In a game which relies heavily on pressuring the opponent the attack option-select can end up very underwhelming in high-level play. Should you decide to build your whole game around fuzzyable moves alone, you are prone to becoming very predictable, and a good opponent will certainly adapt in short time. Then there is this other, crucial problem: your opponent would have to fall for throwing you after blocking your fuzzyable moves in the first place.
However limited this technique may be in high-level play, it nonetheless works against certain kinds of opponents such as:
- the very moral player, who attempts to use the best option for a given situation (offensive while advantaged, defensive while disadvantaged);
- the player who fails to react quickly to blocking such fuzzyable moves (which in turn allows you to continue to attack, effectively minimizing the gap in-between your attacks);
- players who predictably lead their offensive with standing punch.
I left out the throw-escape option-select on purpose from this article (you simply combine fuzzy guard with throw escape guard into one technique) since it’s not useful at all in actual play. In Final Showdown the general rule goes that you want to apply pressure at all times, and fuzzying into escaping one throw direction is as unproductive as it gets. With the attack option-select you at least cover some of your bases in a proactive way, allowing you to turn the table in a fight and stealing your opponent’s turn when he, perhaps, least expects you to do so.
Thanks for reading!
1. Definition taken, but revised for Final Showdown, from Virtua Fighter 5: Official Guide by BradyGames.

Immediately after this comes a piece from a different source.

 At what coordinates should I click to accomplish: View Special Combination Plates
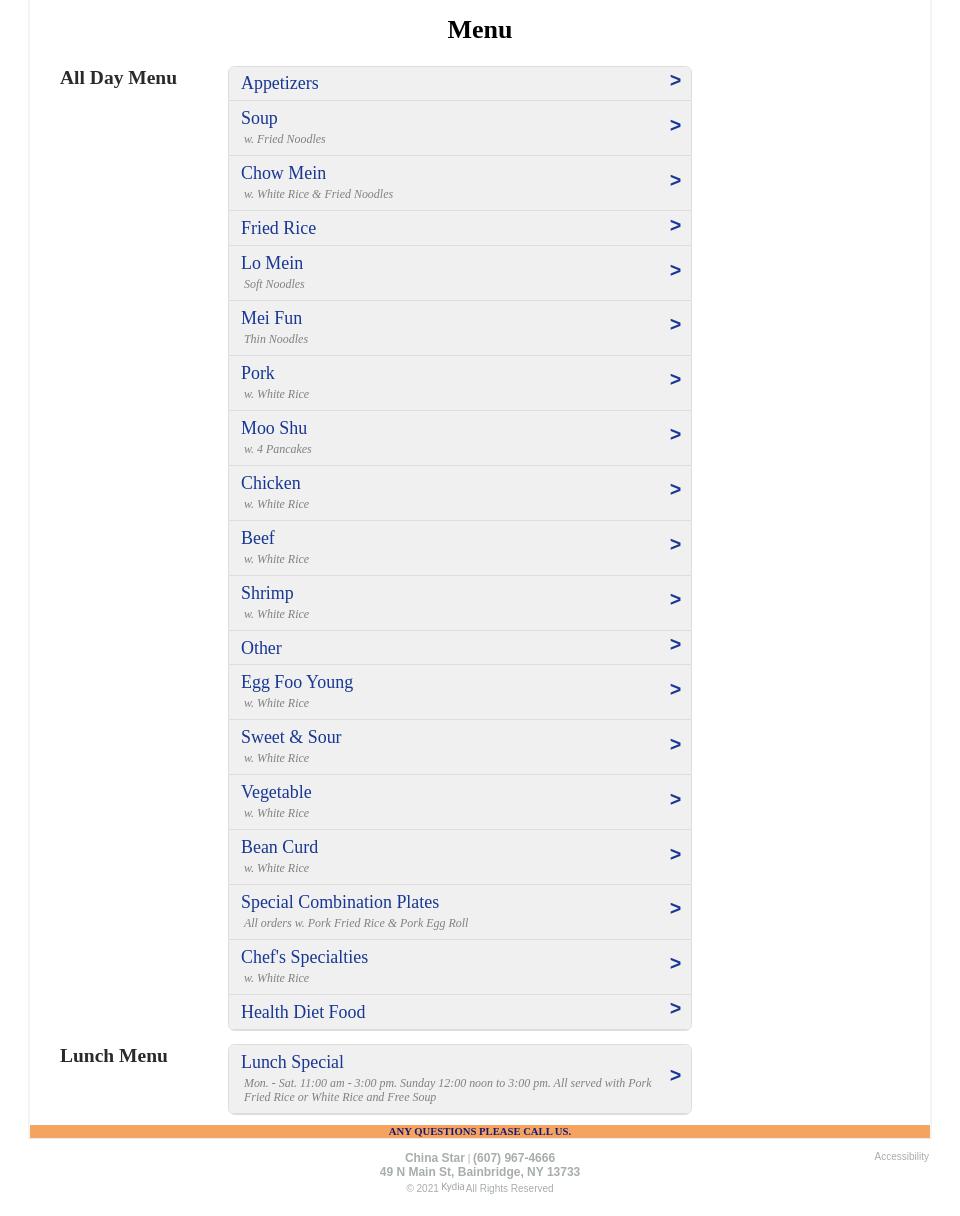click(340, 902)
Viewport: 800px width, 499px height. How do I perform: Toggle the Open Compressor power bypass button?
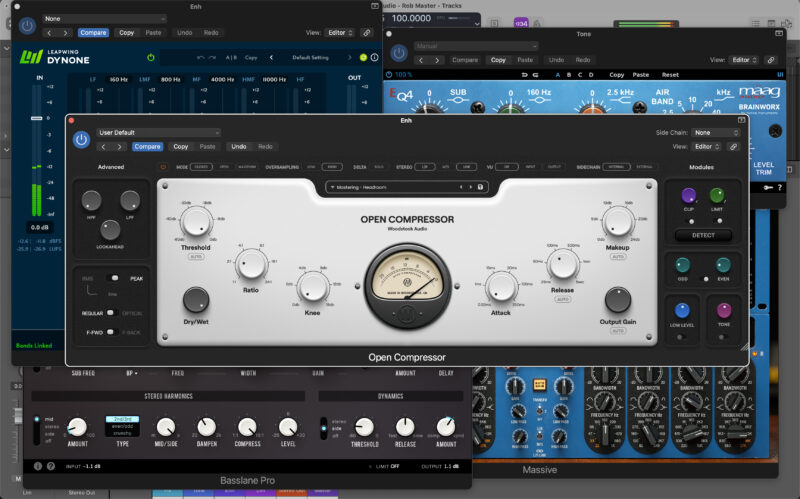pos(82,139)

2. It is interesting to note that, apparently, this attack option-select within the fuzzy-guard shell (which is, curiously, “in itself” an option-select) has been around since Vanilla 5. It is likely that due to 0-frame throws fuzzy guard was overall seen as less useful in the original Virtua Fighter 5, which is why the attack option-select, while known, has never resonated within the fighting games community.
3. Much of the conclusions drawn in this section of the article stem from Virtua Fighter veteran Srider, who has given us insightful advice on the attack option-select and helped correct some aspects of this article.